Yukarıdaki ve yazının devamındaki fotoğraflar, bir yıl önce, Atatürk Havalimanı’nda çekildi. 29 Mayıs’ta, İstanbul’un fethinin 569’uncu yıl dönümü kutlamalarında. İletişim Başkanlığı’nın “Fetih Şöleni” adını verdiği kutlamada, Erdoğan, Atatürk Havalimanı Millet Bahçesi’ne ilk fidanı dikti.
Kavurucu sıcakta fotoğraf çekerken, sembolizmden retinam yanıyor, aforizmalar dirseklerimden akıyordu: Atatürk Havalimanı fethedilmişti. Daha doğrusu, Erdoğan orayı “Cumhuriyet eliti”nin elinden almış, “Millet”e vermiş, hatta hediye etmişti.
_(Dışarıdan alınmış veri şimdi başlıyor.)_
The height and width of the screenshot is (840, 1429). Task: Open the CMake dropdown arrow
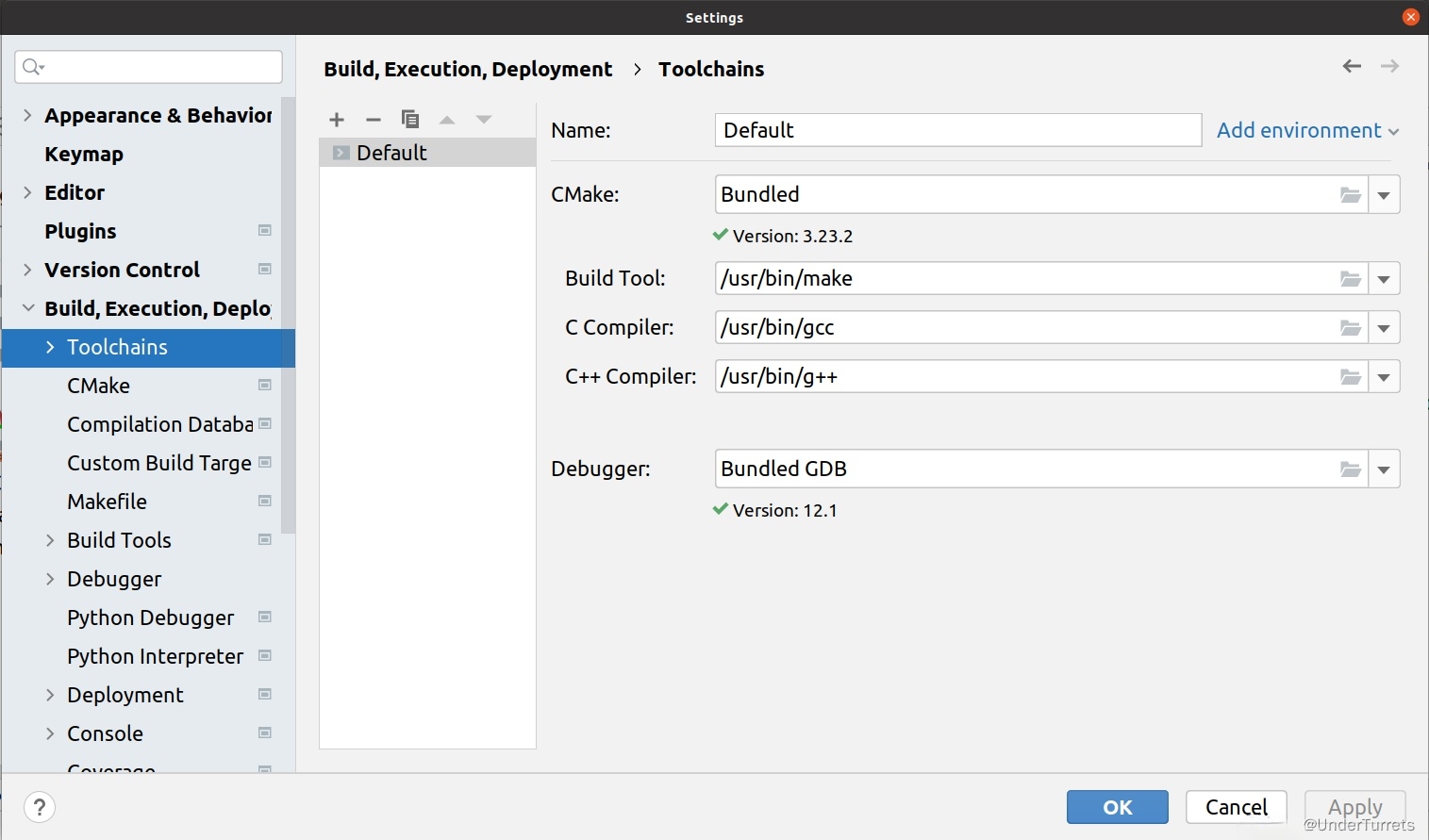tap(1384, 195)
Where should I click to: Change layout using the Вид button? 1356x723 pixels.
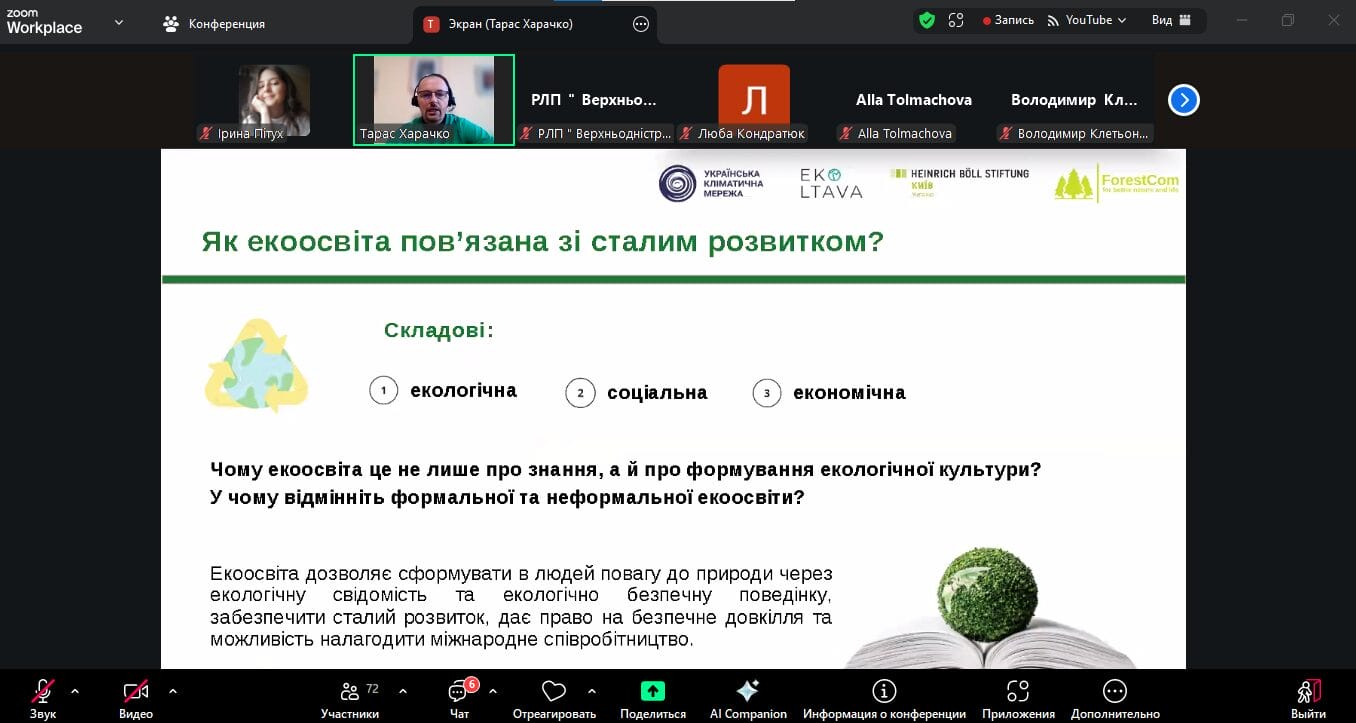(x=1171, y=20)
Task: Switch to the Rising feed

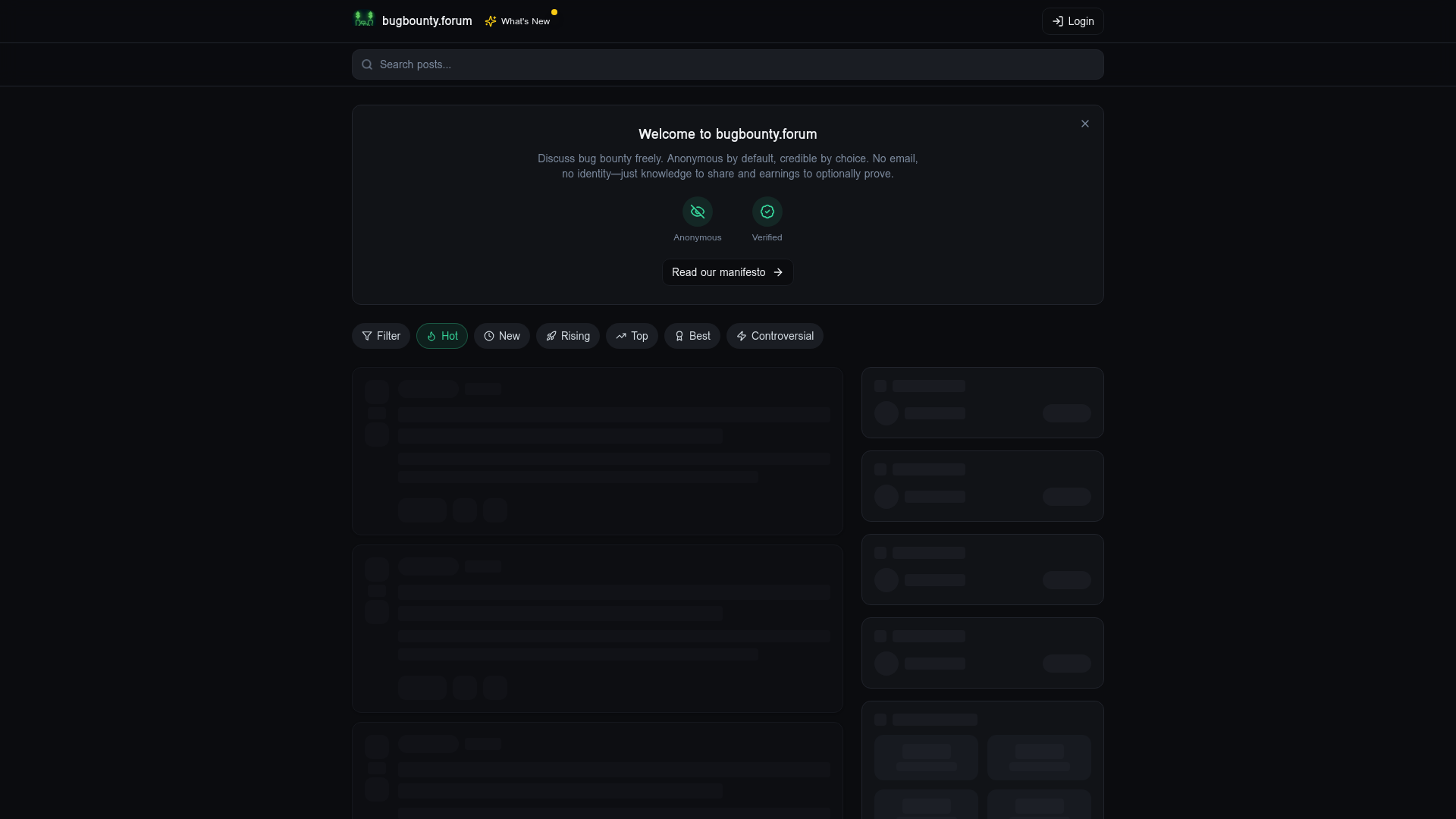Action: pos(567,336)
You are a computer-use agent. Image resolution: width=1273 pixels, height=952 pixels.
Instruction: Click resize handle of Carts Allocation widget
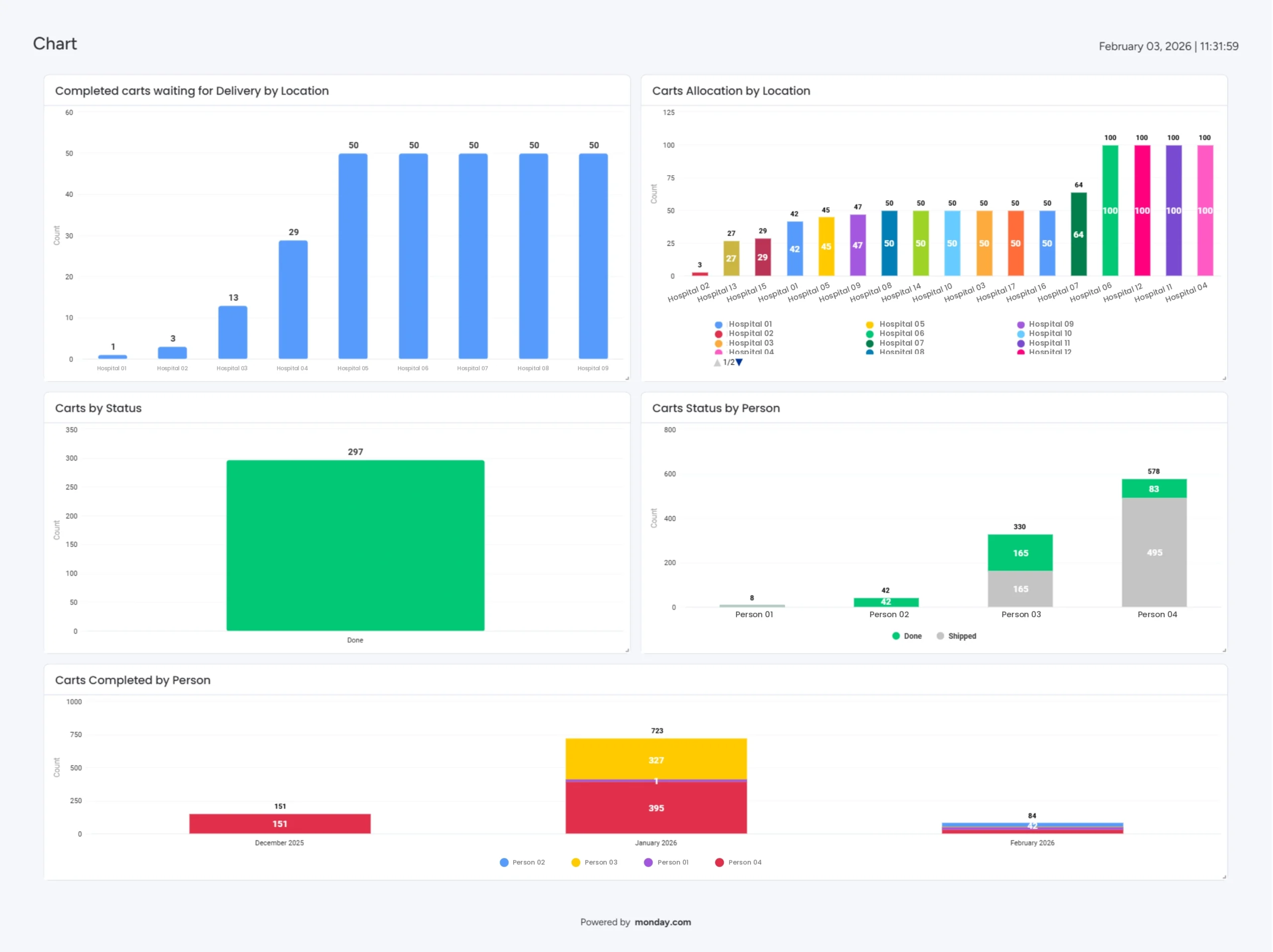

O gün orada şahit olduğum coşkuya şaşırdığımı söyleyemem (Evet, hâlâ şaşıranlar için yazıyorum). Mevzubahis cenahın bu teveccühüne, benzer ortamlarda çokça şahit olmuşluğum var. Bunun, “taşıma kalabalık”la, yemek ve hediye dağıtımıyla açıklanamayacağının farkındaydım.
Erdoğan’ın uzmanı olduğu popülist siyasetin, bu insanların çoğunun ortaklaştığı geçim kaygısını nasıl bertaraf edebildiği sorusu ise beni aşıyor, akademik uzmanlık ve saha çalışması gerektiriyor. Sosyoloji okumuş olsam da, hayatımı gazetecilikle kazanıyorum.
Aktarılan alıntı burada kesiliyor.